Он взял у камердинера трубку, велел подать себе огня и жадно вдохнул ароматный дым, усиливший и как бы облагородивший действие кофе. Он указал на свою картину и сказал:
– Вы в детстве, наверно, удили рыбу, Роберт?
– Как же, удил.
– Посмотрите-ка вон на ту рыбу, не на ту, что в воздухе, а на эту, внизу, с открытой пастью. Что, пасть нарисована верно?
– Верно-то верно, – недоверчиво сказал Роберт. – Да вы знаете лучше меня, – прибавил он тоном упрека, как будто почувствовав в вопросе насмешку.
– Нет, любезный, это не совсем так. Человек воспринимает все то, что его окружает, по-настоящему свежо и остро только в первой юности, так – лет до тринадцати-четырнадцати, и этим питается всю свою жизнь. Я мальчиком никогда не имел дела с рыбами, потому я и спрашиваю. Ну, а хвост хорош?
– Да уж хорош, все как следует быть, – отозвался польщенный Роберт.
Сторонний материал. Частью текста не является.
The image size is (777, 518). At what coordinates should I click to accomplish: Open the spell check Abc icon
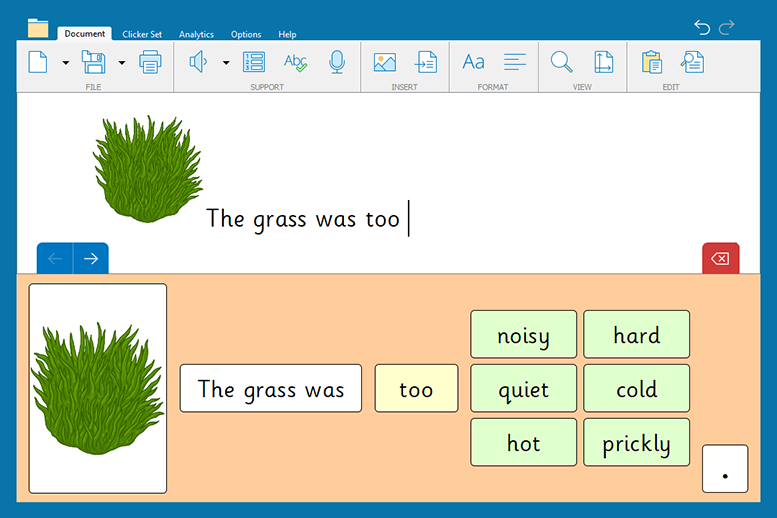[295, 62]
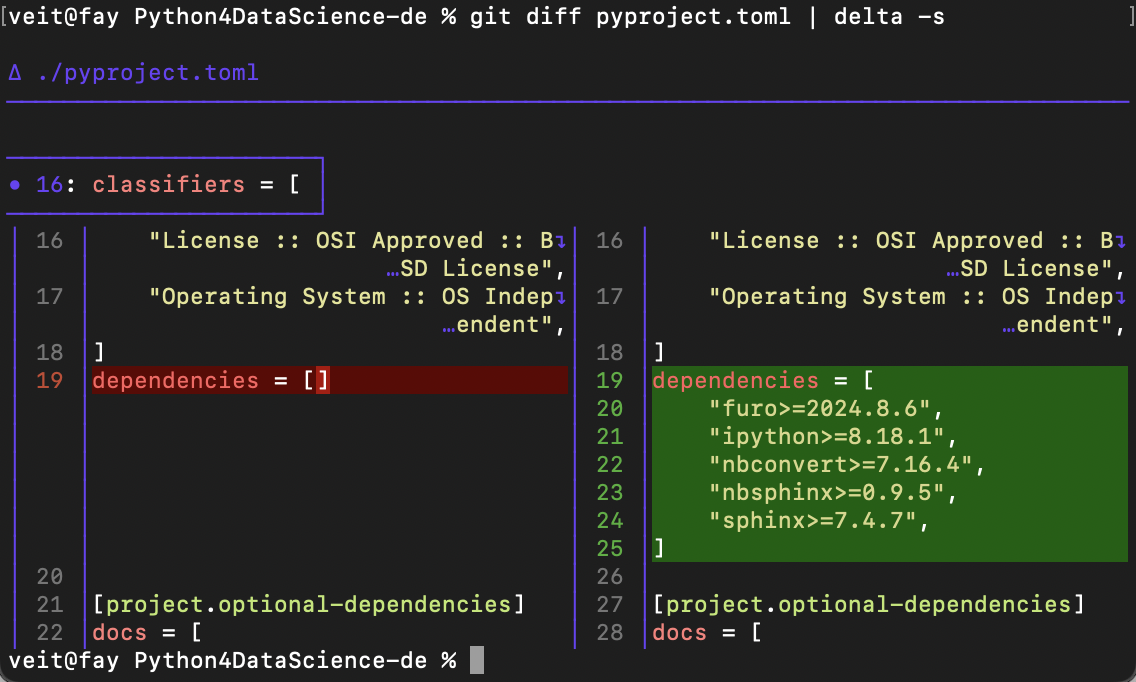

Верагут уже опять встал и пробовал свою палитру. Роберт посмотрел на него. Он знал эту начинающуюся сосредоточенность взгляда, от которой глаза казались почти стеклянными, и знал, что теперь он и кофе, их маленький разговор и все остальное исчезло для этого человека, и если через несколько минут его окликнут, то он точно очнется от глубокого сна. Но это было опасно. Роберт убрал посуду и вдруг заметил, что почта лежит нетронутая.
– Барин, – вполголоса окликнул он.
Художник был еще достижим. Он оглянулся через плечо, вопросительно и враждебно, как оглянулся бы уже готовый задремать утомленный человек, которого еще раз окликнули.
– Здесь есть письма.
И Роберт вышел из комнаты. Верагут нервно положил на палитру кучку кобальтовой сини, бросил тюбик на маленький, обитый жестью стол и принялся мешать; но напоминание камердинера не давало ему покоя. Он с досадой отложил палитру и взялся за письма.
Это была его обычная корреспонденция: приглашение участвовать в выставке, просьба редакции газеты сообщить важнейшие даты из своей жизни, счет… Но вдруг вид хорошо знакомого почерка наполнил его душу сладким трепетом.